◆ **Provided data**
===

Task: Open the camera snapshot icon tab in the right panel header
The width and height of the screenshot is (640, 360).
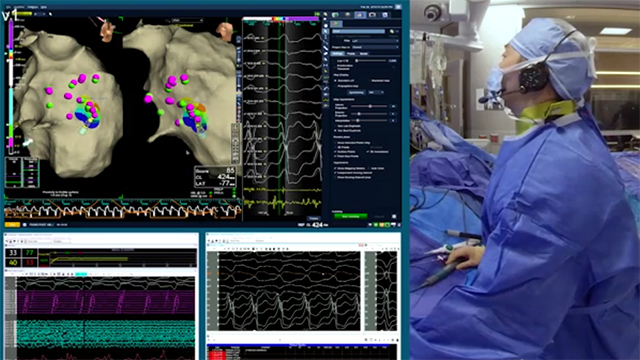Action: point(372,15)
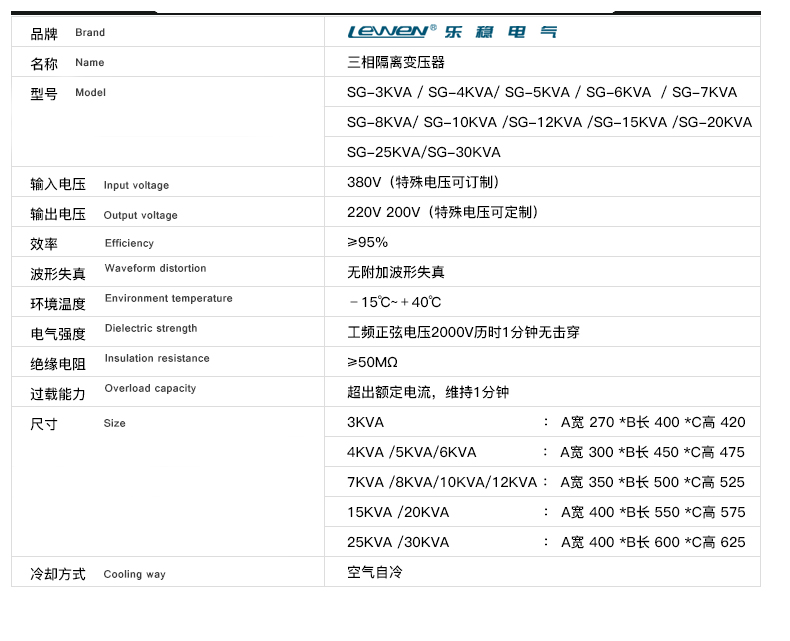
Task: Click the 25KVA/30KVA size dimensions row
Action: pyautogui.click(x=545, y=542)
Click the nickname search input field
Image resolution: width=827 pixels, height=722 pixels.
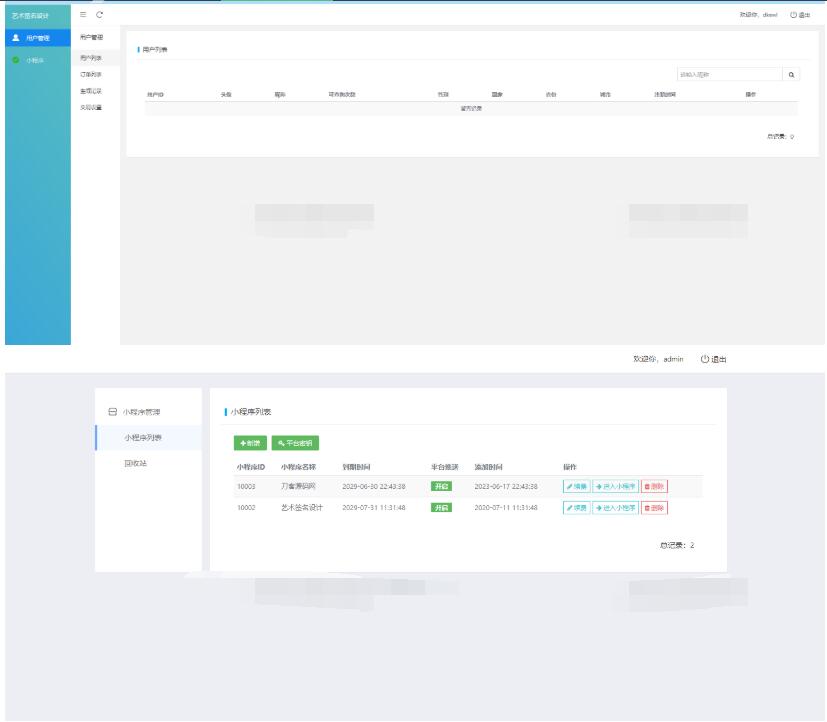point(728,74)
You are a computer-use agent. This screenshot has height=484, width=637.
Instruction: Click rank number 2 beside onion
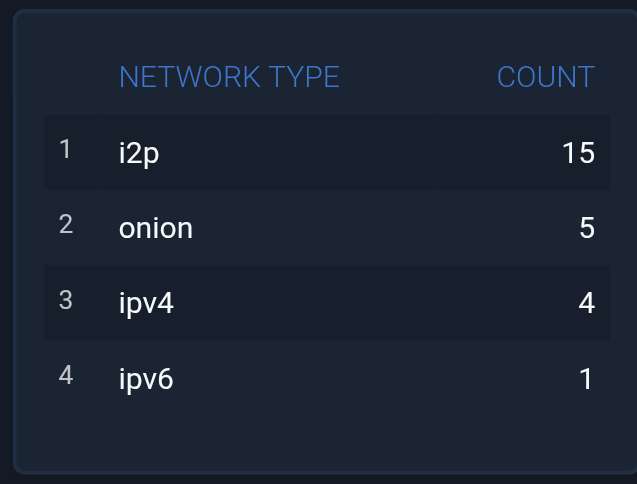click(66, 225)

===

◆ **Your goal**
Rewrite all of the material with every instance of "screenshot" changed to "screen capture" and everything else kept the same, and leave out the pictures.

◆ **Output for this task**
Task: Open the camera snapshot icon tab in the right panel header
The width and height of the screen capture is (640, 360).
Action: point(372,15)
Task: Click the 25KVA/30KVA size dimensions row
Action: pyautogui.click(x=545, y=542)
Click the nickname search input field
Image resolution: width=827 pixels, height=722 pixels.
point(728,74)
You are a computer-use agent. This screen capture has height=484, width=637.
Instruction: Click rank number 2 beside onion
click(66, 225)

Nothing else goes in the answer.